■ Kaynak Metin ■
*****

“Şu an bu işi gerçek anlamda, profesyonel bir şekilde yapan tek kişi olarak kaldım”. Meddah Mehmet Esen, geleneksel Türk tiyatrosunun önemli bir parçası olan meddahlığın geldiği noktayı bu sözlerle anlattı. Esen, “Ben dilerim ki bu sanata sahip çıkılsın. Üniversitelerde, konservatuarlarda kürsüsü olması gereken bir dal bu. Dilerim o kapılar açılsın. Çünkü kendi kültüründen yoksun olan hiçbir şey yaşamaz, ölmeye mahkumdur” diye konuştu.
Çeşme Belediyesi’nin düzenlediği Alaçatı Tiyatro Günleri kapsamında bir oyun sergileyen Esen, meddahlığa yurtdışında gösterilen ilginin Türkiye’de gösterilmemesinden şikayetçi. Usta sanatçıya göre, bunun nedeni sanatın doğasında var olan muhalif tavır ve meddahın da bu tavrı sergileyen kişi olması.
“Kendi ışığını sakınmadan harcayan bir sanatçı”
Oyun öncesinde VOA Türkçe’nin sorularını cevaplayan Esen, meddahı “Yanlışa hayır diyen, kendi ışığını sakınmadan harcayan bir sanatçı” diye tanımladı. Meddah kelimesinin kökeni methetmekten geliyor. Esen, meddahlığın şamanlık döneminde Orta Asya’da ortaya çıktığını ve oradan Anadolu’ya geldiğini söyledi: “Anadolu’da Osmanlı döneminde saray da sahip çıkıyor. Padişahlar çok ilgileniyorlar. Padişah karşısında sandalyeye oturma yetkisine sahip tek kişi meddah olmuş. Padişahın söylemek istediklerini, halka yaymak istediklerini alıyorlar, halka anlatıyorlar. Fakat fazla ileri gittikleri zaman birçok meddahın da kellesi gitmiş. Ama hiçbir zaman sarayın soytarısı gibi değil. Halkın yanında olmuş. Yıkıcı değil, yapıcı olmaya çalışmış ve halkla iktidar arasında köprü olmaya çalışmış. Hep o bağı kopartmadan, halkın dertlerini anlatmaya çalışmış kişi meddah.”

*****

Bir veri kaynağından kayıtlar
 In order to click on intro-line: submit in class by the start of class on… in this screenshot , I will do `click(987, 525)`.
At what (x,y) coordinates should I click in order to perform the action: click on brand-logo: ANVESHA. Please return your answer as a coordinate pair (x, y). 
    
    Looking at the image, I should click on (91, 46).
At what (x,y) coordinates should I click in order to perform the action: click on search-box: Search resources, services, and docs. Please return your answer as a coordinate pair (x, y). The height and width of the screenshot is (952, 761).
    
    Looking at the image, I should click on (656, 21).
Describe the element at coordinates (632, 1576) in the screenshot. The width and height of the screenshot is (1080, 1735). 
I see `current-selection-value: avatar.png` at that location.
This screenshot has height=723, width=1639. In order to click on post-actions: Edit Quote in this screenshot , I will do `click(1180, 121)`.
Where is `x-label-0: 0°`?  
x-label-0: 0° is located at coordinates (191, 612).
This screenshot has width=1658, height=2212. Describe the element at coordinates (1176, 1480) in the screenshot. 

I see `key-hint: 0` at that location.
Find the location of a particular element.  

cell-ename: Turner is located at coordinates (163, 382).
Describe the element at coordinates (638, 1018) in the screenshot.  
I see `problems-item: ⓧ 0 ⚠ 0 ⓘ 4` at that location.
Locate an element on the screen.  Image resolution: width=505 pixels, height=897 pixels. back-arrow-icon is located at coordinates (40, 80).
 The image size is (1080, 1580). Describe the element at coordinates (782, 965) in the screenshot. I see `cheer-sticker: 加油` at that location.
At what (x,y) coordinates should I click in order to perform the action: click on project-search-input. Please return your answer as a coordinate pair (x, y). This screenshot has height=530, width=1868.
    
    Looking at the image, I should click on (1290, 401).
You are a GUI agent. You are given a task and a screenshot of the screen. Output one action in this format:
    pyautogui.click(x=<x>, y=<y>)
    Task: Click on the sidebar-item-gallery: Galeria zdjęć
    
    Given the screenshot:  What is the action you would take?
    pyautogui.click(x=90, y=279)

*****

■ Yapılacak Çalışmalar ■
- A) Meddahlık üzerine metne göre Esen, yurtdışında meddahlığa gösterilen ilginin Türkiye'de gösterilmemesini neye bağlıyor? Bir ile üç cümle arasında açıklayın.
- B) Meddahlık üzerine metni kaldığı yerden sürdürün.

■ Sonuçlar ■
- A) Esen bunun nedenini, sanatın doğasında var olan muhalif tavırda görüyor. Ona göre meddah da bu muhalif tavrı sergileyen kişidir. Bu yüzden yurtdışında gösterilen ilgi Türkiye'de gösterilmiyor.

- B)
“Gençler uzak durmayı tercih ediyor”
Usta oyuncuya göre Osmanlı döneminde çok yaygın olan meddahlığın yok olmaya yüz tutmasında Cumhuriyet döneminde Batı kültürünün öne çıkarılması önemli bir etken: “Bizim kültürümüz biraz dışlanmış o zaman. Yapılan en büyük yanlışlardan biri o. Yani kendi toprağından beslenmeyen, ayakları kendi toprağına basmayan bir şekilde gelmiş.”
Gençlerin meddahlığa çok ilgi göstermediğini söyleyen Esen “Gençler halkın dertlerini anlatmaktan çok, başları ağrımasın diye suya sabuna dokunmadan bir yol çizmeye çalışıyorlar. Sistem de buna bu şekilde izin veriyor zaten. Ben, bana gelen arkadaşlara yardımcı olmaya çalışıyorum ama zor geliyor. Gençler daha çok, hızlı bir şekilde yükselmek istiyorlar. Biraz da emek vermeden çözüm bulmaya, para kazanmaya çalışıyorlar. Bir de politik bir tavrı olduğu için meddahın bunu taşımak çok zor. Gençler o konuda biraz uzak durmayı tercih ediyorlar.”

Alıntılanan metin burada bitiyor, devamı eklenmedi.